6. Try a simple linear regression with all the data to see whether we are getting good results.

In [13]:
from sklearn.linear_model import LinearRegression

LR = LinearRegression()
LR.fit(X_train, y_train)

In [14]:
from sklearn.metrics import r2_score
predictions = LR.predict(X_test)
r2_score(y_test, predictions)

0.5676975336772677

7. Great! Now define a function that takes a list of models and train (and tests) them so we can try a lot of them without repeating code.
Input- list of models, Output- list os results 

In [15]:
from sklearn.neighbors import KNeighborsRegressor
from sklearn.metrics import r2_score, mean_squared_error, mean_absolute_error

# get's R2 scores for different models 
def train_and_test_models(models, X_train, X_test, y_train, y_test):
    results = []
    
    for model in models:
        model_name = type(model).__name__
        model.fit(X_train, y_train)
        train_score = model.score(X_train, y_train)
        test_score = model.score(X_test, y_test)
        y_pred = model.predict(X_test)
        
        mse = mean_squared_error(y_test, y_pred)
        mae = mean_absolute_error(y_test, y_pred)
        
        results.append((model_name, train_score, test_score, mse, mae))
        
    return pd.DataFrame(results, columns=['Model', 'Train Score', 'Test Score', 'Mean Squared Error', 'Mean Absolute Error'])
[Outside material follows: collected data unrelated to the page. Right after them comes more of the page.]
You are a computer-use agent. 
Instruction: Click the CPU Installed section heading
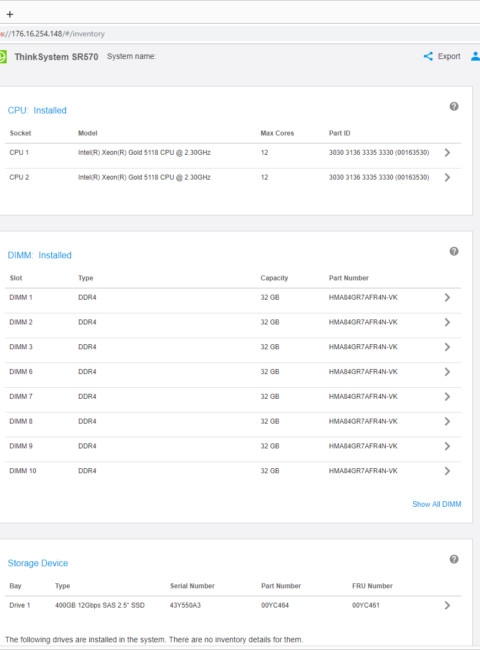tap(37, 111)
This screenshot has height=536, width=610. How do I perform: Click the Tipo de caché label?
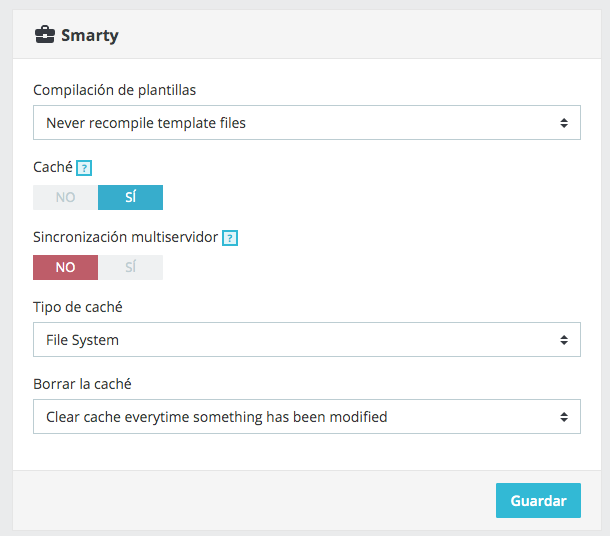78,306
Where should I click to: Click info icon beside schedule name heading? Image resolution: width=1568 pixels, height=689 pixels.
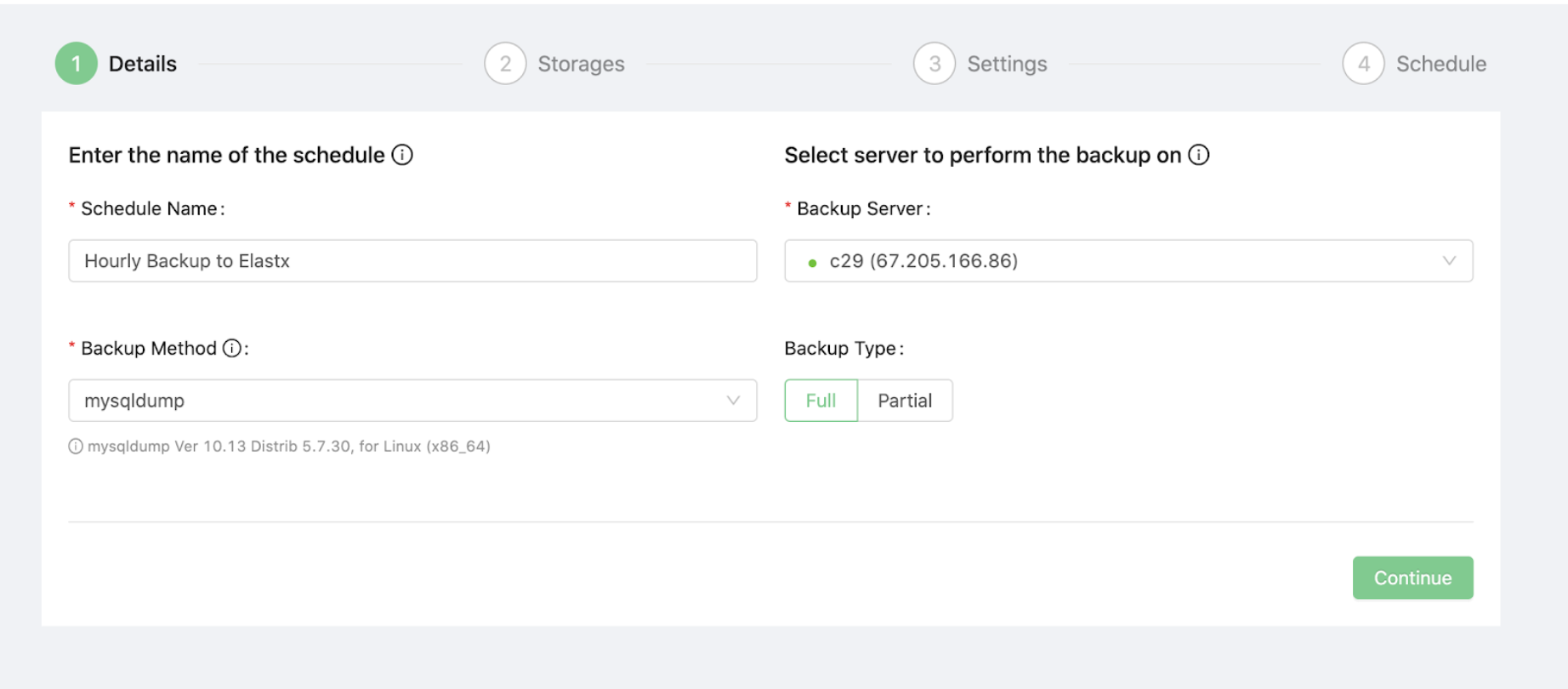point(402,155)
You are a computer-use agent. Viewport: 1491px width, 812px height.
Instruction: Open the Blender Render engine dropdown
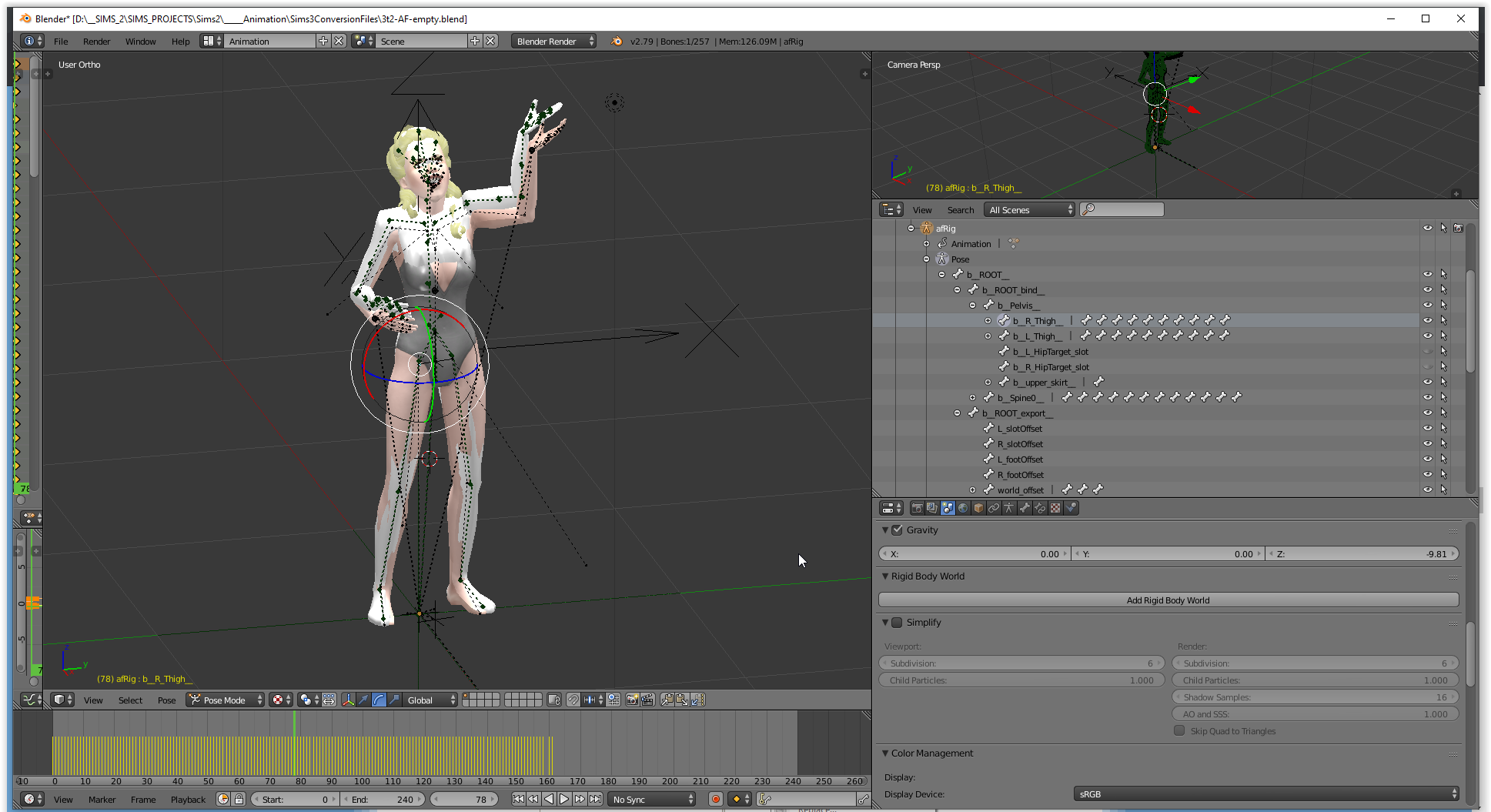[553, 41]
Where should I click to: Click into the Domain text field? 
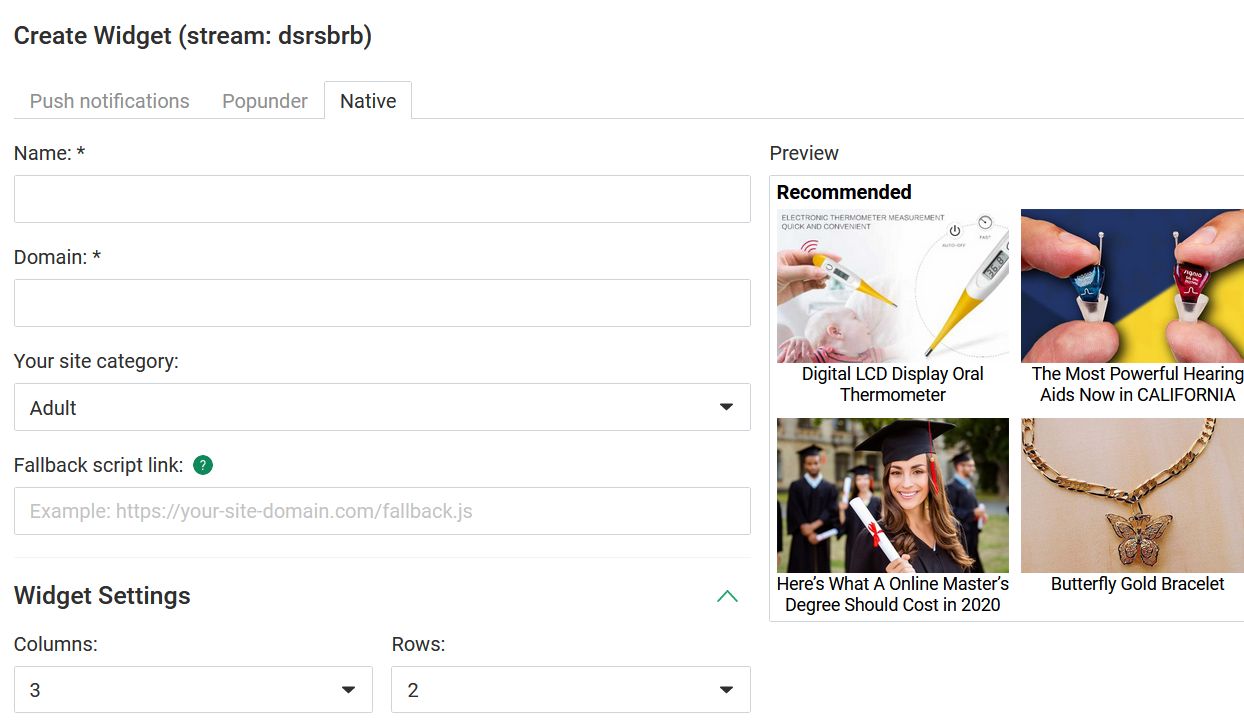382,303
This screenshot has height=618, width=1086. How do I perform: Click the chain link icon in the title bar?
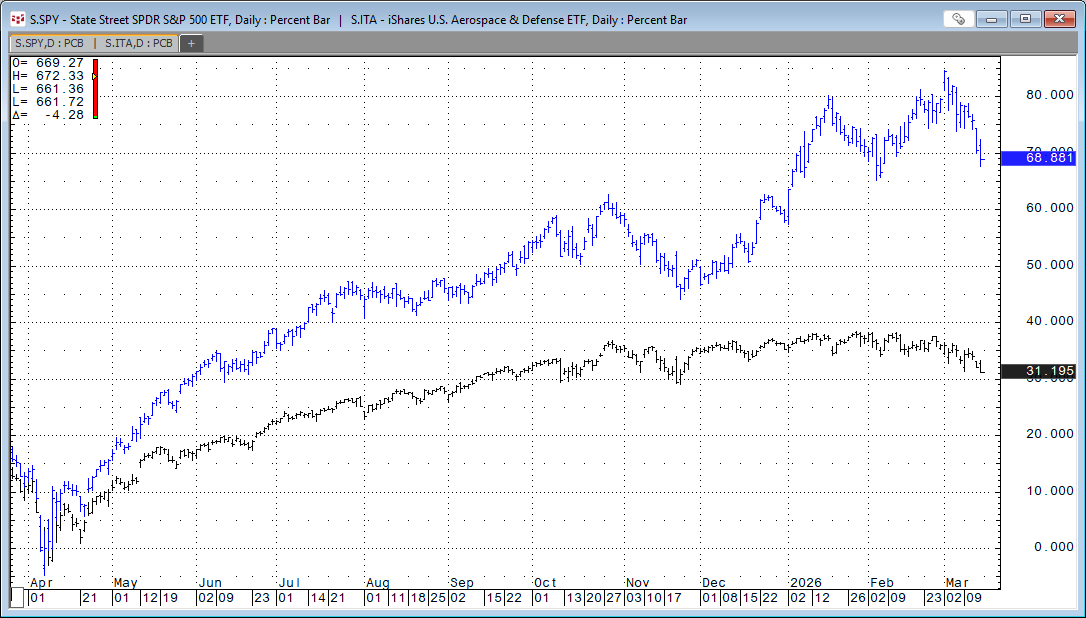pyautogui.click(x=958, y=18)
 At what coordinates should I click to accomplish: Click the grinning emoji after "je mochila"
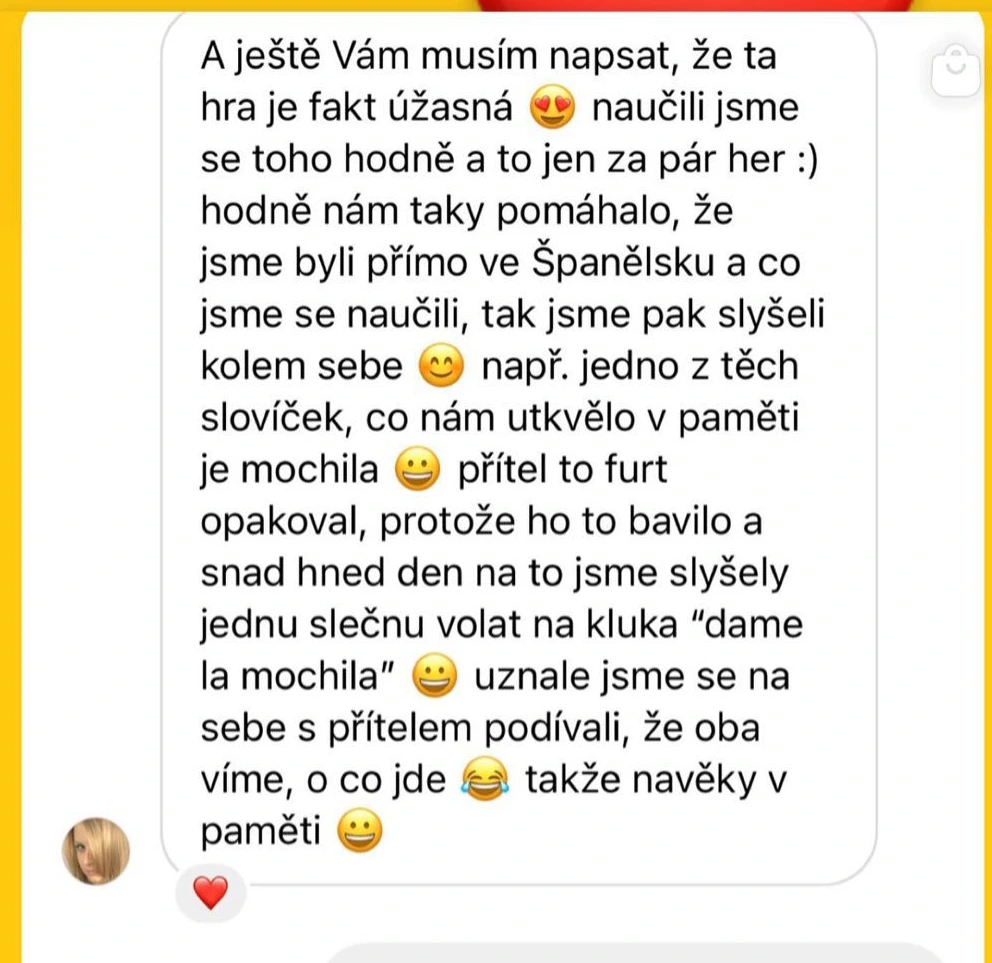(417, 469)
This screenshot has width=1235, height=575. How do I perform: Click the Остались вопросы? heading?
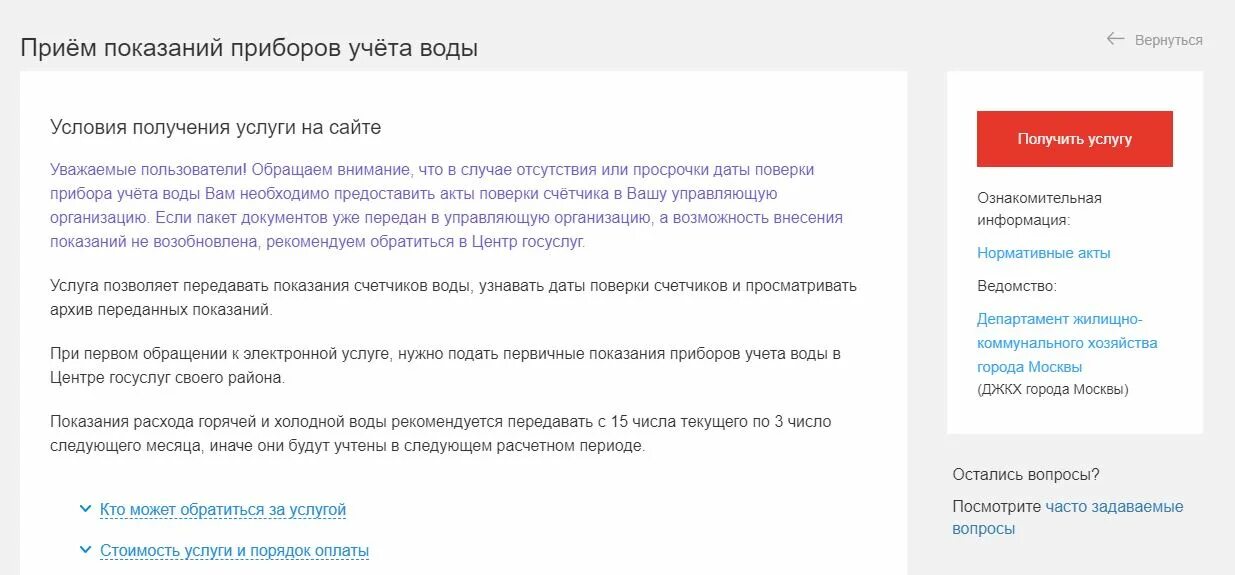click(x=1026, y=475)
8. Use the function to check LinearRegressor and KNeighborsRegressor.

In [16]:
models = [LinearRegression(), KNeighborsRegressor()]
results = train_and_test_models(models, X_train, X_test, y_train, y_test)
results.set_index('Model')

Unnamed: 0_level_0,Train Score,Test Score,Mean Squared Error,Mean Absolute Error
Model,Unnamed: 1_level_1,Unnamed: 2_level_1,Unnamed: 3_level_1,Unnamed: 4_level_1
LinearRegression,0.586756,0.567698,31921.854369,130.319157
KNeighborsRegressor,0.68595,0.505503,36514.370186,123.489978


9. You can check also the MLPRegressor for this task!
> no thanks :)

10. Check and discuss the results.

- Linear Regression has a slightly lower test score but a lower MSE and a slightly higher MAE compared to K Neighbors Regressor.
- K Neighbors Regressor has a higher test score but a higher MSE and a slightly lower MAE compared to Linear Regression.

- none is objectively better, depends on use case